Sera from the arterial cord blood from 38 SGA infants were analyzed for apolipoprotein A-I level, total lipid content, and distribution of those lipids as triglycerides, diglycerides, free fatty acids, and phospholipids. Comparisons were made between appropriate for gestational age (AGA) controls (n = 25), SGA infants with a ponderal index below the tenth percentile (SGA I, n = 20), and SGA infants with a ponderal index above the tenth percentile (SGA II, n =18).
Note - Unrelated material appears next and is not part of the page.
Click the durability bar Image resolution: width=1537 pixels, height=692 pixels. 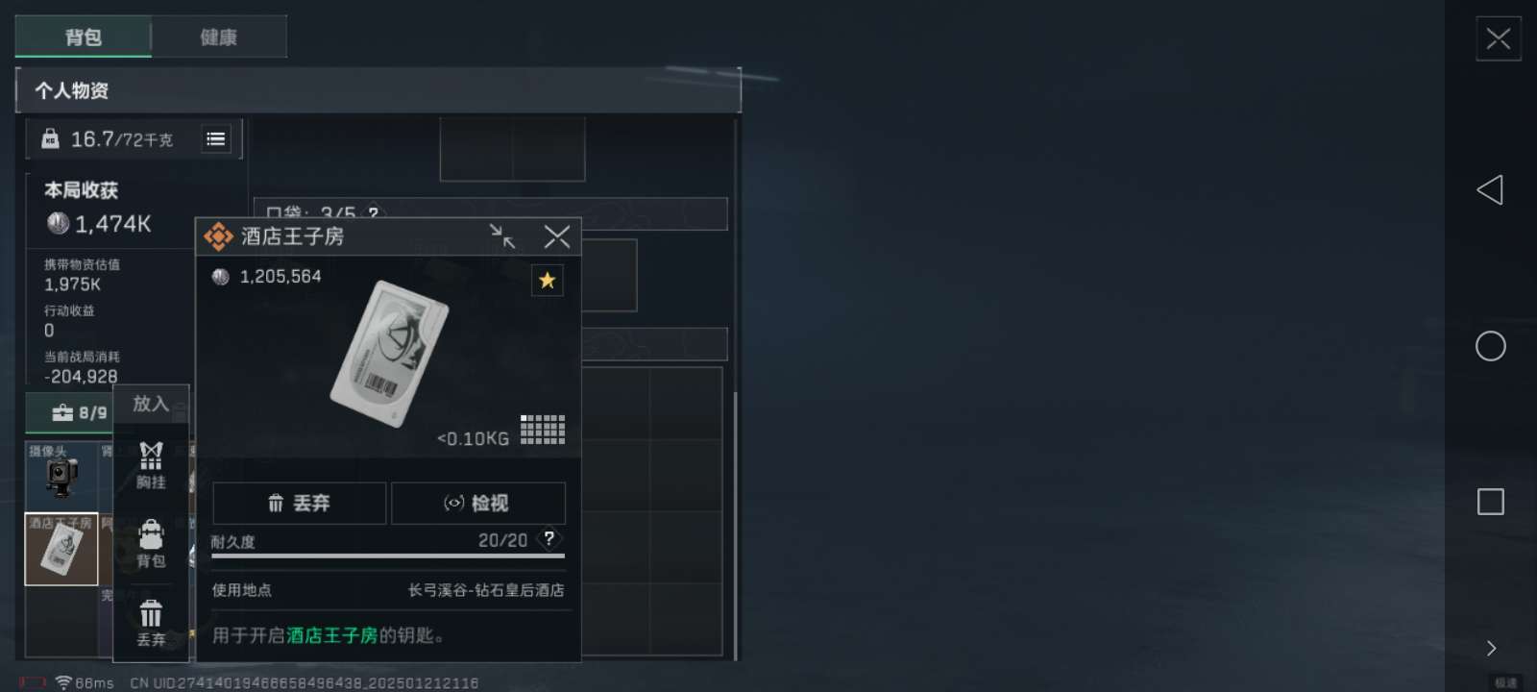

Total cord serum lipid content was markedly decreased in all SGA infants compared with AGA infants (2.8 times lower). Although SGA infants showed total lipid concentration decreases, SGA I and SGA II infants showed distinct characteristics. Infants in the SGA I group had higher triglyceride levels (1.8 times higher) and lower free fatty acid levels (1.4 times lower), compared with AGA infants (P < .001). The lipid subclass distribution in SGA II infants was not significantly different from that in AGA infants, with the exception of an increase in triglyceride concentrations (1.3 times higher). Although the 22-kD placenta-derived apolipoprotein A-I was similar in all groups, the level of fetal liver–derived 28-kD apolipoprotein A-I was 6.5 times lower in SGA I infants than in AGA or SGA II infants (P < .001).


The SGA I infants appeared to have impaired utilization of circulating triglycerides, consistent with peripheral adipose depletion. Diminished fetus-derived apolipoprotein A-I levels with normal levels of placenta-derived apolipoprotein A-I levels might indicate a defect in the production or secretion of apolipoproteins associated with growth restriction.